[Start of PROVIDED RECORDS]

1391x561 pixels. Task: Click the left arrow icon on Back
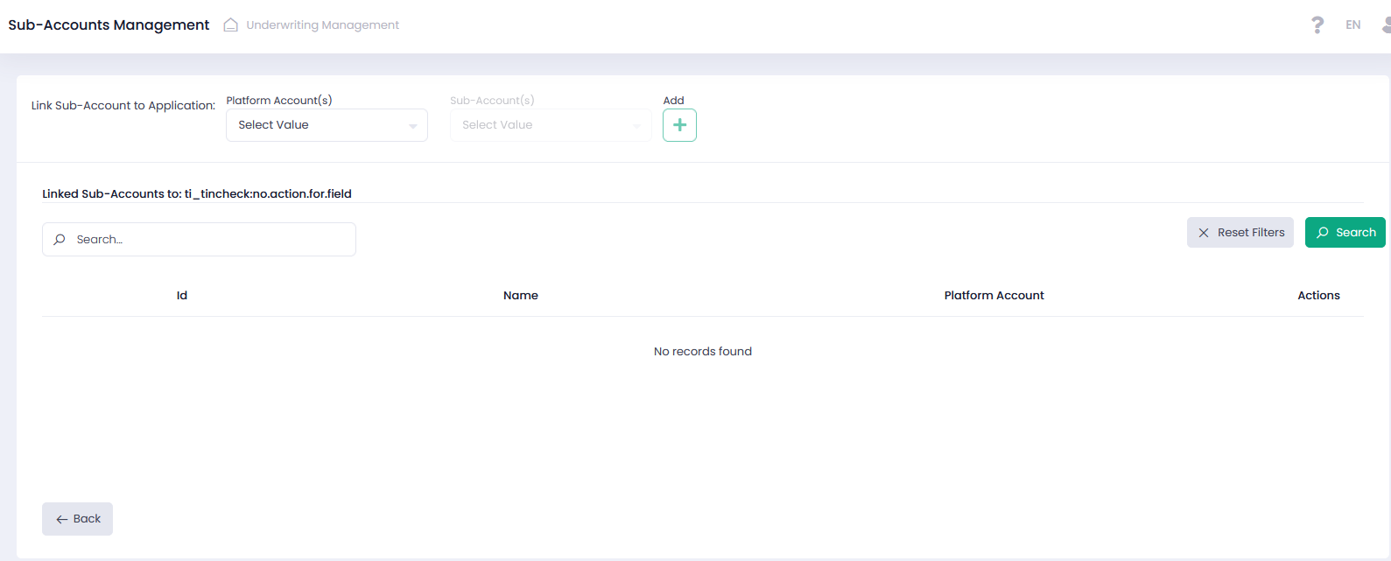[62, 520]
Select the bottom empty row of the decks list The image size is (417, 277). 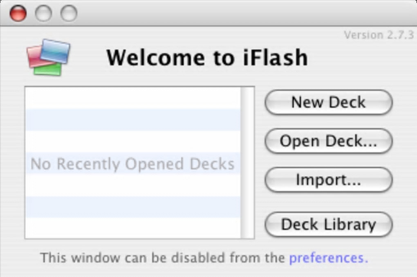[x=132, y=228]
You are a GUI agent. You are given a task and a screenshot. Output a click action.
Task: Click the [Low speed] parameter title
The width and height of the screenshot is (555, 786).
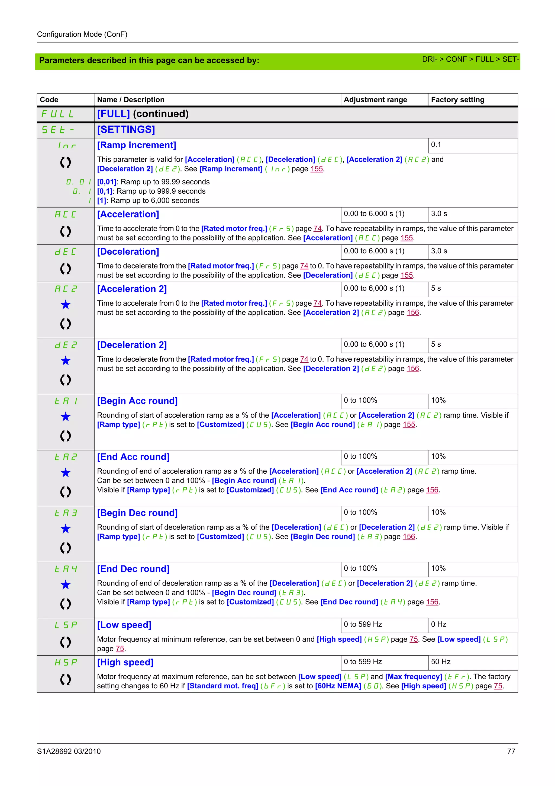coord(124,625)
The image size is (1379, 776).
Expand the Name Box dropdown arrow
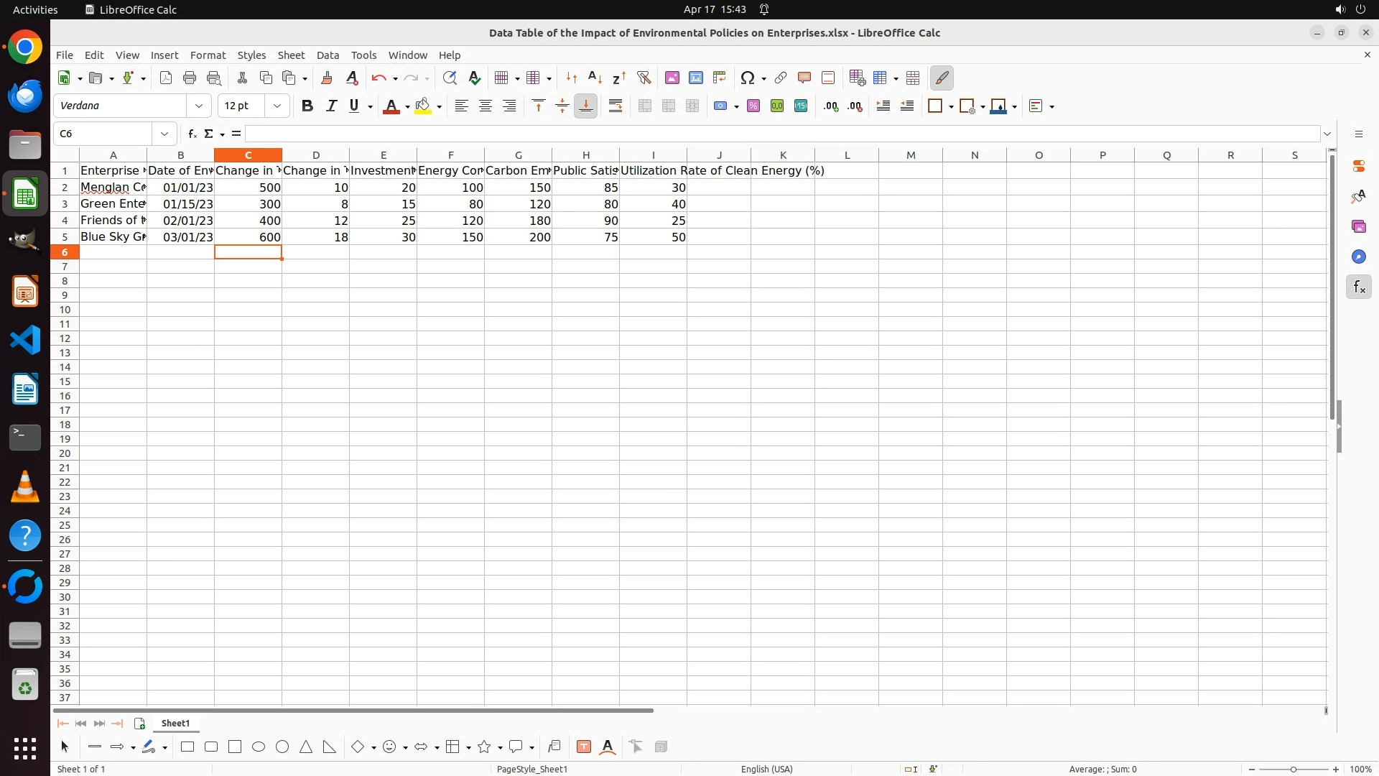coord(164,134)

[End of PROVIDED RECORDS]
[Start of PROVIDED RECORDS]

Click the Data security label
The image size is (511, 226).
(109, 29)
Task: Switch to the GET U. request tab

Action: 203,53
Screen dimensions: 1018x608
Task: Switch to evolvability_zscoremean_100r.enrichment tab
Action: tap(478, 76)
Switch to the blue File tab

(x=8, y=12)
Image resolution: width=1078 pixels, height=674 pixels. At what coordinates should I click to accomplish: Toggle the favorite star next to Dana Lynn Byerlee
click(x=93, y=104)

[End of PROVIDED RECORDS]

→ **EXERCISE DIRECTIONS**: Lay out the records from the line with "The image size is (1379, 776)." through the line with "coord(164,134)" as a Markdown table, with a Row column numbering each line and a Line column holding its text. Skip blank lines, and leave the pictures out.

→ **CORRECT ANSWER**:
| Row | Line |
|---|---|
| 1 | The image size is (1379, 776). |
| 2 | Expand the Name Box dropdown arrow |
| 3 | coord(164,134) |